[Source extract]

By Rosalind Sedacca, CDC

It’s all too common to find parents who rage about their ex after the divorce. This usually includes venting about the other parent’s parenting skills. The results can be devastating.

We all know divorce conflicts between parents can get ugly. But too often we forget the effects, not only on the “targeted” parent. Disrespectful words, actions and decisions take their toll on your innocent children!

This becomes a form of parental alienation. PA is a serious and complex set of behaviors. They are designed to win the favor of one parent against the other. In most cases, that parent feels fully justified in their behaviors. They refuse to see or acknowledge the harm in the alienation.

When kids get caught in the middle …

Of course, the biggest consequence is that the children get caught in the middle. They are often confused by hurtful and disrespectful messages about their other parent. In time, children learn to manipulate both parents. They pit one against the other in ways that are destructive for the child’s socialization. It negatively impacts their childhood and ultimate wellbeing.

[Tasks for this exercise]
1. Reproduce everything in the article on parental alienation after divorce from "This becomes a" down to "and ultimate wellbeing.", word for word.
2. Please carry the parental alienation article further, starting right after its final sentence.

[Records supplied]
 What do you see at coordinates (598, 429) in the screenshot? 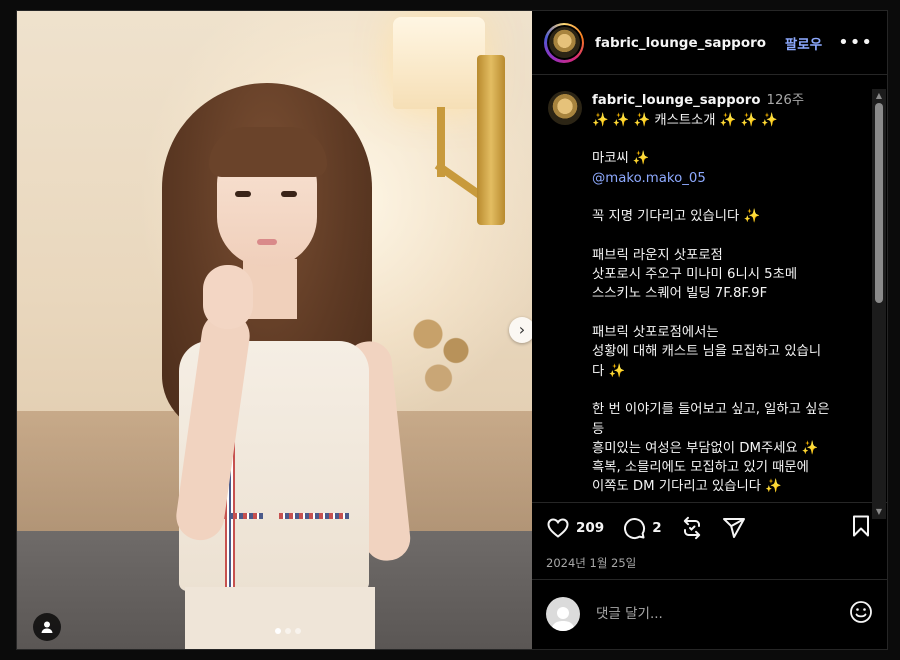
I see `caption-line: 등` at bounding box center [598, 429].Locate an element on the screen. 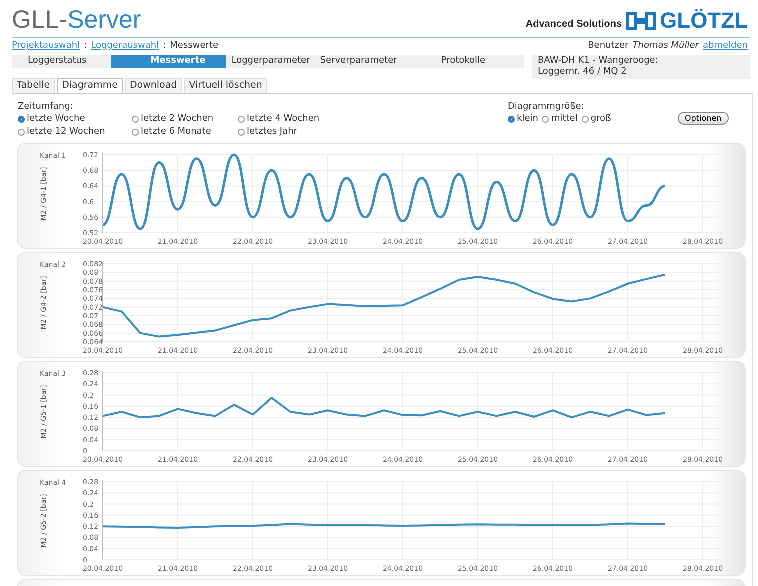 The image size is (758, 586). logger-info: BAW-DH K1 - Wangerooge: is located at coordinates (599, 62).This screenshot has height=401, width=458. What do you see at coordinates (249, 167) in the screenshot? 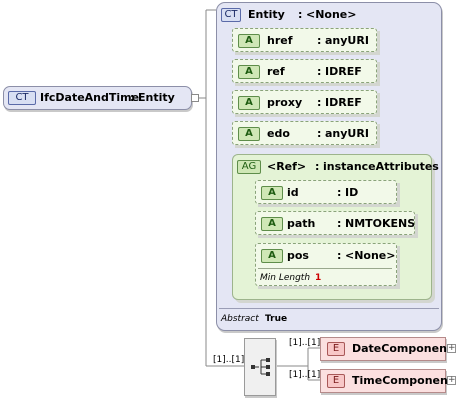
I see `attribute-group-tag-icon: AG` at bounding box center [249, 167].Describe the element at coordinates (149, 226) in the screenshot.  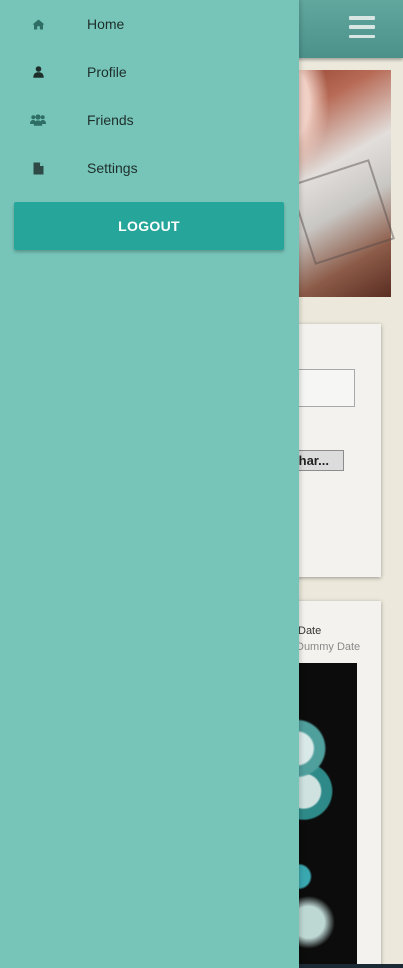
I see `logout-button: LOGOUT` at that location.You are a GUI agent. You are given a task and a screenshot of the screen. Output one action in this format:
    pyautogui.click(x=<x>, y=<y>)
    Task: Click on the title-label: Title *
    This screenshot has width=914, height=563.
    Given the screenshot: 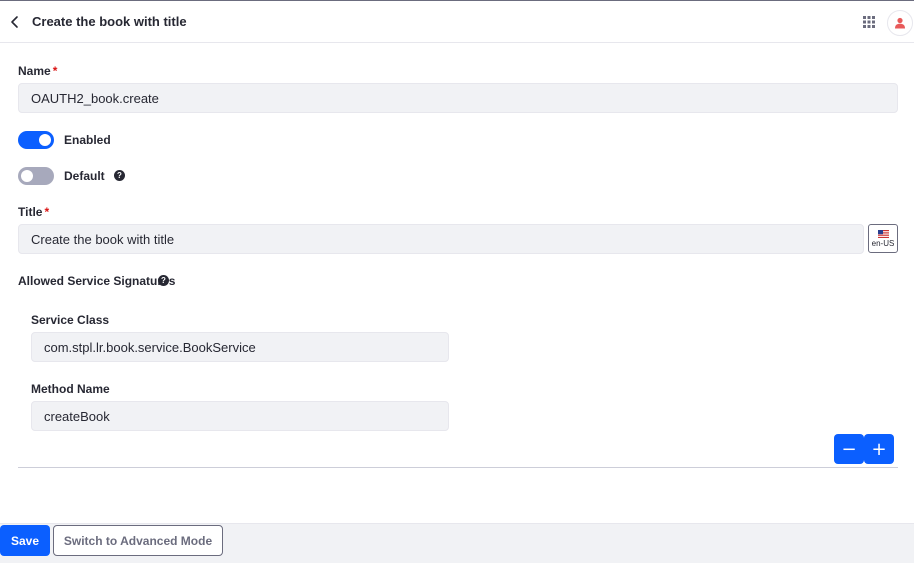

[Responses for each task]
1.
This becomes a form of parental alienation. PA is a serious and complex set of behaviors. They are designed to win the favor of one parent against the other. In most cases, that parent feels fully justified in their behaviors. They refuse to see or acknowledge the harm in the alienation.

When kids get caught in the middle …

Of course, the biggest consequence is that the children get caught in the middle. They are often confused by hurtful and disrespectful messages about their other parent. In time, children learn to manipulate both parents. They pit one against the other in ways that are destructive for the child’s socialization. It negatively impacts their childhood and ultimate wellbeing.

2.
This is dangerous territory with long-lasting consequences. How you handle the situation can affect your family for years to come. It will play a crucial role in your child’s development and future relationships.

If you’re the targeted parent …

To help heal your relationship with your children should you be a targeted parent of alienation, here are some valuable strategies to consider:

1. Remember, your children are innocent. Don’t take your frustrations out on them by losing your tempter, acting aggressively, shaming or criticizing them.

2. Strive to maintain contact with the children in every possible way. Use all the newest technology tools available. Talk, text, email, share videos, play online games together, etc. Take the initiative whenever an opportunity presents itself.

3. Don’t waste precious time with the children discussing or trying to change their negative attitudes toward you. Instead, create new enjoyable experiences. Reminisce about past times together that were fun.

4. Temping as it may be, don’t accuse your children of being brain-washed by their other parent. Or insisting they are repeating what they were told. Even if this is true, chances are the children will adamantly deny it. They may come away feeling attacked by you.

5. Avoid impressing or “buying” the kids’ affection with over-the-top gifts and promises. Spoiled children create a life-time of parenting problems for everyone down the road.

6. Don’t ever put down or disparage your ex in front of the kids. This only creates more alienation. It also adds to their confusion. And it further justifies your negative portrayal to the children.

7. Be the parental role model they need and deserve. That way you will be giving them valuable lessons in integrity, responsibility and respect.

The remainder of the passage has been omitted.